I didn’t know it at the time, but his practice was stagnating for the same reason many dedicated entrepreneurs also never see growth: becoming so busy working in the business that there’s no time to work on it.
When you first start your firm, it’s normal to be a one-man show — a Renaissance man who works dusk till dawn, seven days a week. That’s the dedication that starting a successful business requires from you.
But the same technique that got you to that initially successful firm won’t get you to grow it. After a certain point, it’s not about working harder, but about working smarter.
After earning that first six- or seven-figure revenue mark, working longer hours and spending more time micromanaging Teams, responding to every Slack, and leading every meeting won’t cut it.
If you want to take your small business to the next level, you have to stop thinking about the present and start thinking about the future. You need to zoom out and see the bigger picture.
Consider: What do you need to upgrade and automate in your firm? Are there systems you could put in place to make everything more efficient? Maybe you need to hire someone to outsource some of your responsibilities. Maybe there are new technologies you’re not leveraging. Maybe you need to invest in team training and development. Maybe it’s all of the above.
Being a leader means seeing what your company needs to thrive in the long run — and implementing it.
It’s less asking, “What do we need today?” and more asking, “What are we going to need a year from now?”
At some point in every successful organization, you need to stop getting your hands dirty in the weeds and start getting them dirty in higher level strategy sessions.

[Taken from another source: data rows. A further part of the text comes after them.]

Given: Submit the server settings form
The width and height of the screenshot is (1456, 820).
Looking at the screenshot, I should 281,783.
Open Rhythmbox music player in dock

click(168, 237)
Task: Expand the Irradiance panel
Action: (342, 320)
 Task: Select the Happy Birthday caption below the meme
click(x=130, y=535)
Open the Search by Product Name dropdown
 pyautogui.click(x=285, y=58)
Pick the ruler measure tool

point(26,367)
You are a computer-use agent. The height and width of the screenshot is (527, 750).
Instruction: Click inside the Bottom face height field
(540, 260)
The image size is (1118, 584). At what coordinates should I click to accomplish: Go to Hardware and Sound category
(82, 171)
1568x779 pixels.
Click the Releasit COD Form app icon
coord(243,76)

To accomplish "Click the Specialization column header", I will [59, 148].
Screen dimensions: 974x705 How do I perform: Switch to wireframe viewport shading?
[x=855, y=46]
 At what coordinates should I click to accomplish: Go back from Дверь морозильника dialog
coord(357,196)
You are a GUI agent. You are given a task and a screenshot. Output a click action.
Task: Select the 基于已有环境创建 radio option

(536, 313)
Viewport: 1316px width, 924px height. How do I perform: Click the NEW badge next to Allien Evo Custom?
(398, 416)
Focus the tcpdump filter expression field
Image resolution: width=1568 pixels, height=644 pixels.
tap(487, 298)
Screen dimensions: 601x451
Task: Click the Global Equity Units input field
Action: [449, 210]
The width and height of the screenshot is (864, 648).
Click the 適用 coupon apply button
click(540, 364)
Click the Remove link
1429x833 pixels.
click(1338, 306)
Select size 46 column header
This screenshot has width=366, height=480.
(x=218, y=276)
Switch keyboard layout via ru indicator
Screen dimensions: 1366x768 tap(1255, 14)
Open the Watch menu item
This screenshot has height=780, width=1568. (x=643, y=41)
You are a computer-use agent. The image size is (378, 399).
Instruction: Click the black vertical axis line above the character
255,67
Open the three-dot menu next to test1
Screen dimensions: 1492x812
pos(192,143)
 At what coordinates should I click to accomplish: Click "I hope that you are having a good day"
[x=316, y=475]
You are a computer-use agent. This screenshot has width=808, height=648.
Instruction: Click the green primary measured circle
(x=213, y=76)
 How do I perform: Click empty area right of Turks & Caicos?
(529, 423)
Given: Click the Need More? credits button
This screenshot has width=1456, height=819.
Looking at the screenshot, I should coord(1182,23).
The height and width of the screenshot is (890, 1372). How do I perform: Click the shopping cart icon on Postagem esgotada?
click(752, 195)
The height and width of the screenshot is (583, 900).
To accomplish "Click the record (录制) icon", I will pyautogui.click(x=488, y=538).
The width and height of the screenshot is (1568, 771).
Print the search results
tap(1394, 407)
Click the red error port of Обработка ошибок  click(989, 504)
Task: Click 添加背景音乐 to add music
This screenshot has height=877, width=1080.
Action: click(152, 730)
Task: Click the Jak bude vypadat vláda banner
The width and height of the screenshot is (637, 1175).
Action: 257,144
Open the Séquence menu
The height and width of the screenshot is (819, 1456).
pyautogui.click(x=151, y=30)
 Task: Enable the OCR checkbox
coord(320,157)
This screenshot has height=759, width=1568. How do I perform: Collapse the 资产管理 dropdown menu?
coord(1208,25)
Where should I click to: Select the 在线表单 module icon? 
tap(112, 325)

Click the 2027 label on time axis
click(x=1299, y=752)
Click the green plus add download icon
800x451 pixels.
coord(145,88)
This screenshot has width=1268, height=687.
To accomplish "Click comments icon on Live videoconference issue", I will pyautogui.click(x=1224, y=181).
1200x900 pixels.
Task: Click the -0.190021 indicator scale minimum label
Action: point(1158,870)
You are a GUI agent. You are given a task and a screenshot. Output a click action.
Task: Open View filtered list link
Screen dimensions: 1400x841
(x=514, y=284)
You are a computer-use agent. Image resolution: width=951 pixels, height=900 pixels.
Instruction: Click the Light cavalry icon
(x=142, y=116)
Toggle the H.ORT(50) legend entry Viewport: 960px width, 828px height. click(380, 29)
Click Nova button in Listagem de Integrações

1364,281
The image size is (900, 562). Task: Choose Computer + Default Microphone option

This is exactly why we bring Crisp Coach members to workshops in Atlanta. Many firm owners ask us to make it convenient by doing it remotely. But we know that the second we agreed to that, people would try tuning into their workshop while constantly checking email and being active on Slack on the side — and that would defeat the whole purpose of taking a break, zooming out, and reframing your thinking.
If you never carve out the space to think at that level, growth becomes impossible. You stay busy instead of being effective. You stay reactive instead of intentional. You become the bottleneck without realizing it.
So if you find yourself buried all day in tasks, doing about the same things you did when you first started your business, and wondering why it’s not growing — you have the answer.
Real strategic thinking requires distance. Mental, physical, and even environmental, at times.
It requires you to stop being the only producer and the default problem-solver.
It requires you to stop reacting and start building instead.